* **Text passage**:
Fig 2: NPY/Y5R axis is involved in cell invasiveness. (A) Representative microscopic image of CHO-K1/Y5R cells invading Matrigel. White arrows indicate invadopodia. (B) NPY-induced SK-N-BE(2) cell invasiveness measured in a Matrigel-coated Transwell plate. The cells were subjected to NPY (10-11-10-7 M) for 22 h in the lower chamber of the Transwell plate (directional invasiveness) or both upper and lower chambers (spontaneous invasiveness). *p < 0.05 by one-way ANOVA followed by Dunnett's test; mean ± SEM, n = 4.

Fig 3: In CHO-K1 cells, overexpression of Y5R promotes cellular migration, while Y2R inhibits cell motility. Migration of CHO-K1 cells transfected with Y2R or Y5R fused to EGFP or with EGFP alone, measured by a wound healing assay with IncuCyte ZOOM live-cell imaging system analysis. Representative images captured by the IncuCyte software followed by quantitative analyses are shown. (A) Cell migration in 10% FBS. (B) Cell migration in 1% FBS. The migration of CHO-K1/Y5R-EGFP cells measured in the presence or absence of Y5R antagonist (CGP71683, 10-6 M). (C) Migration of CHO-K1/EGFP and CHO-K1/Y5R-EGFP cells in response to NPY (10-10-10-7 M) in 0.1% FBS. (A–C) *p < 0.05; **p < 0.01; ***p < 0.001; ****p < 0.0001 as shown or ####p < 0.0001 vs. CHO-K1/EGFP under the same conditions by one-way ANOVA followed by Tukey's test; mean ± SEM from three independent experiments, n = 3–32 each.

* **Task statement**: Continue the figure captions on NPY receptors and cell movement from the point where they stop. The items that come next are not needed.

* **Source data**:
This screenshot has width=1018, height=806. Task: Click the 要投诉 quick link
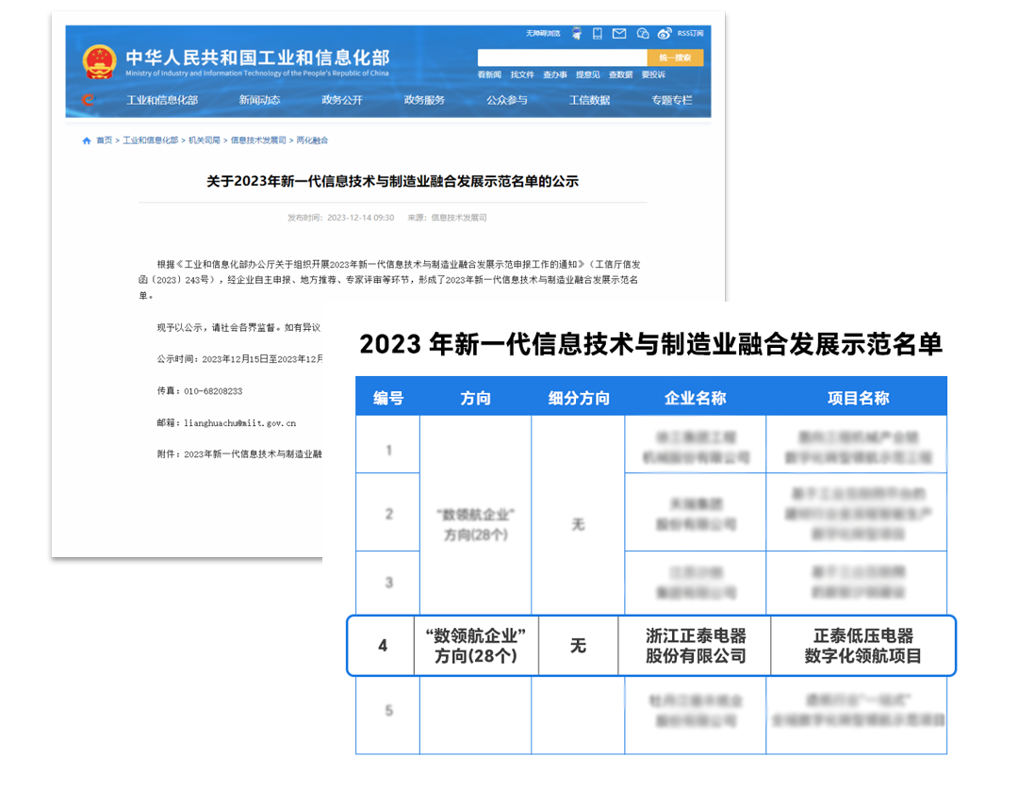654,73
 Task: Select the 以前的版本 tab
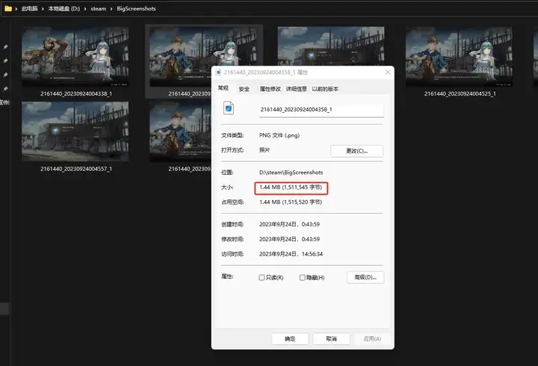(x=325, y=89)
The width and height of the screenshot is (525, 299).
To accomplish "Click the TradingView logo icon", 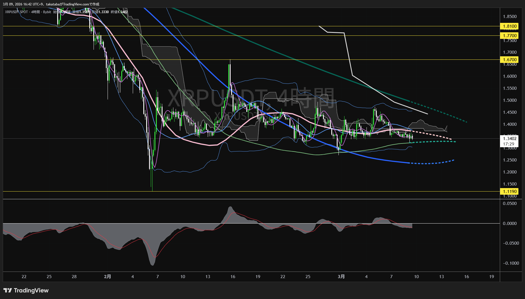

* **Task response**:
Fig 4: In situ proximity ligation assay (PLA) reveals interactions between Y5R and RhoA-GTP. PLA performed in SK-N-AS cells with anti-Y5R and anti-RhoA-GTP antibodies. (A) Representative confocal microscopy images of PLA in SK-N-AS cells treated with NPY (10-8 M) for 5, 10, and 20 min. Red dots represent interactions between Y5R and RhoA-GTP. The graph depicts quantification of fluorescence intensities for the total PLA signal or the signal located inside of the cell colonies and near their outer membranes in SK-N-AS cells treated with NPY. (B) PLA (red) and phalloidin staining (green) in SK-N-AS cells treated with NPY (10-8 M) for 20 min, with or without Y5R antagonist (10-6 M) pre-treatment for 30 min. White arrows indicate leading edges of the neuroblastoma (NB) cells. The graph represents a quantification of fluorescence intensity of the PLA signal—total or located inside of cell colonies and near their outer membranes in SK-N-AS cells treated with NPY and Y5R antagonist as above. (A,B) *p < 0.05, **p < 0.01, ****p < 0.0001 vs. non-treated control or ****p < 0.0001 as indicated, by one-way ANOVA followed by Tukey's test; mean ± SEM, n = 11–21 per condition. (C) Co-localization of the PLA signal (red) with F-actin (green) on the outer membranes of cells within the colony with migratory phenotype. (D) PLA signal in the area rich in F-actin near the outer plasma membrane. (E) Localization of the PLA signal along F-actin fibers.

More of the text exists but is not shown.